*GOAL OF THE EXERCISE:*
Please answer these questions about the Spectre thread:
1. What has Intel reportedly been imposing on software instead of fixing the flaw in hardware?
2. Which program made by Linus Torvalds is named?
3. How many years of experience does El Barto report?

*EXCERPTED PASSAGE:*
• • • • • • •

Spectre is a fundamental flaw in speculative execution that means it can leak information, so it’s a security vulnerability. Apparently Intel has been imposing draconian requirements on software to work around the issue rather than fixing it in hardware, which is obviously what they should do, but is not at all trivial.

Rain World: Slugcat Game@lemmy.world · 1 month ago

hardware is like your computer, stuff like the cpu and ram. software is like the programs on that computer. linus torvalds makes a program that has to deal with the details of the computer (the linux kernel). as such, they have to work around problems in the hardware.

wulrus@lemmy.world · 1 month ago

Thanks for the unappreciated ELI2

Rain World: Slugcat Game@lemmy.world · 1 month ago

fuck

El Barto@lemmy.world · 1 month ago

I’m a graybeard software engineer with 30+ years of experience.

I appreciated your explanation.

wulrus@lemmy.world · 30 days ago

Me too; it’s BECAUSE I’m so old that I appreciate a general rooting what this is all about.

• • • • • • •

*Page and screen pointing data:*
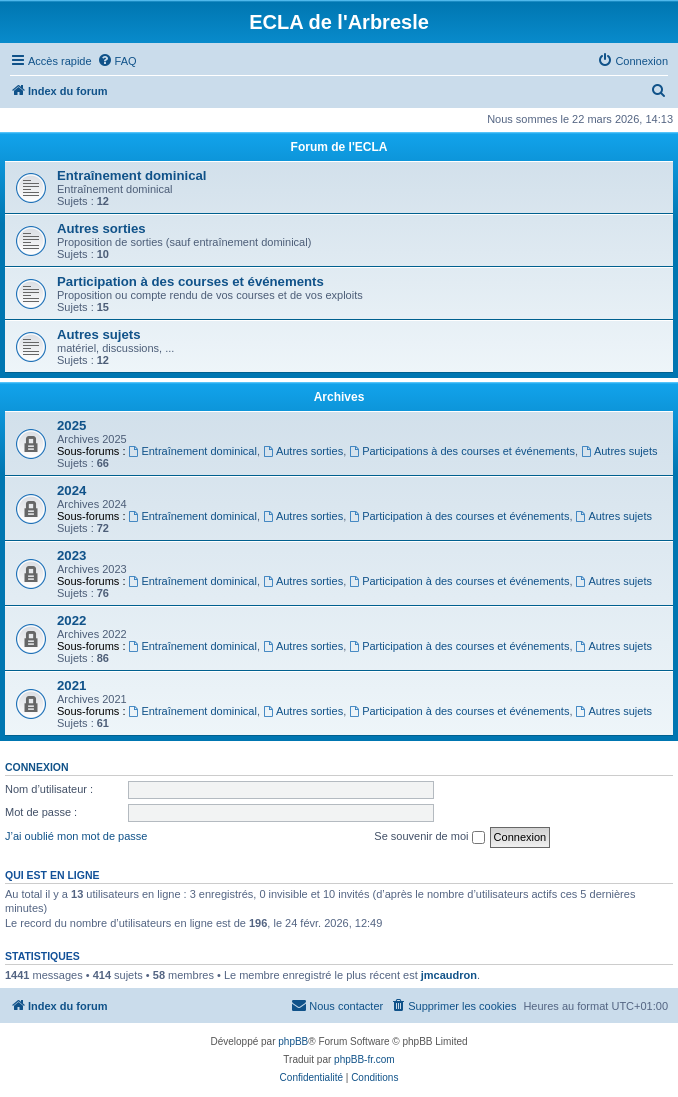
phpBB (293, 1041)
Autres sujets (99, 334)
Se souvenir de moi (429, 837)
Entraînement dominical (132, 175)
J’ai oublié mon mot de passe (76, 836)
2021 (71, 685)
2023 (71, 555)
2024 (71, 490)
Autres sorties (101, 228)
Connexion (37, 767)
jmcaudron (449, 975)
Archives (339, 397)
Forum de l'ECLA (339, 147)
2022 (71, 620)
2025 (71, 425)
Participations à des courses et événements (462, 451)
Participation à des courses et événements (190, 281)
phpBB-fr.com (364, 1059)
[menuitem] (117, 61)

• • • • • • •

*EXERCISE SOLUTION:*
1. Draconian requirements to work around the issue.
2. The Linux kernel.
3. 30+ years.